Compounding the lira's agony, President Donald Trump said he had doubled steel and aluminium tariffs on Turkey, noting that relations between the North Atlantic Treaty Organisation allies were "not very good".
Speaking after U.S. President Donald Trump doubled tariffs on Turkish steel and aluminum imports, Erdogan described Friday's 18 percent fall in the lira to a record low as the "missiles" of an economic war waged against Turkey.
Paul Greer at Fidelity International said dramatic interventions were now needed as Turkey faced a "downward spiral" of investor confidence.
Meanwhile, concerns were intensified on August 10 by a report in the Financial Times that the supervisory wing of the European Central Bank (ECB) had over the last weeks began to look more closely at eurozone lenders' exposure to Turkey.
Turkey's currency fell Friday after its economy was rattled by the United States' move to slap the country with more tariffs. Washington slapped tariffs of 25 percent on steel and 10 percent on aluminum in March for imports from several countries, including Turkey.
On Friday, Erdogan asked Turkish citizens to sell off their gold and dollars and exchange them for the lira, in an attempt to prop up the currency.
Last week, the United States imposed sanctions on Turkey's justice minister and interior minister for not releasing pastor Andrew Brunson. The White House said he had authorised them under a section of U.S. trade law that allows for tariffs on national security grounds.
The plunge in the value of the currency coupled with an inflation rate of almost 16% could cause a lot of damage to Turkey's economy.

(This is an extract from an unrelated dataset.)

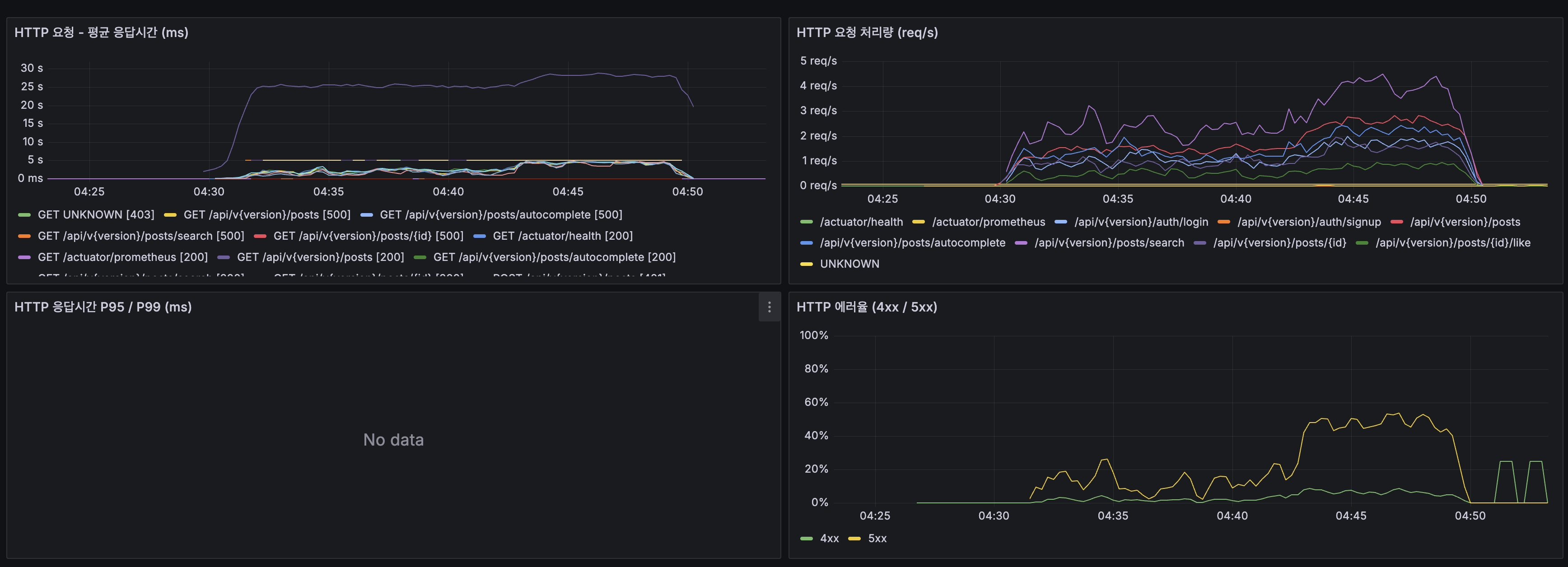Toggle GET /api/v{version}/posts/search [500] series
This screenshot has width=1568, height=567.
pos(140,236)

UBS chief economist for EMEA emerging markets Gyorgy Kovacs said a giant rate hike of 350-400 basis points would be "consistent with real rate levels that in the past helped to stabilise the currency" but warned a deal to normalise ties with the United States may also be needed. If there is anyone who has dollars or gold under their pillows, they should go exchange it for liras at our banks.
Hoping to put pressure on the North Atlantic Treaty Organisation ally to free the pastor, the White House sanctioned two top Turkish government officials. It has lost 40 percent of its value so far in 2018, and reached record lows following Trump's tweet.
On Friday, they also had to also factor in Turkey's economic crisis.
Waves from the crisis spread overseas, with investors selling off shares in European banks with large exposure to the Turkish economy.
Erdogan has frequently blamed an "interest rate lobby" and Western credit ratings agencies for trying to bring down Turkey's economy. "This is a domestic and national struggle".
The two North Atlantic Treaty Organisation members are at odds on a number of issues - how to fight the Islamic State group, Ankara's plans to buy Russian missile defence systems, and how to punish the alleged plotters of a failed coup in Turkey in 2016.
One of the hard issues affecting U.S. He claims higher rates lead to higher inflation - the opposite of what standard economic theory says. On Friday, The New York Times published an article by Erdogan himself. But since adopting increased powers, Erdogan appears to have greater control over the bank as well.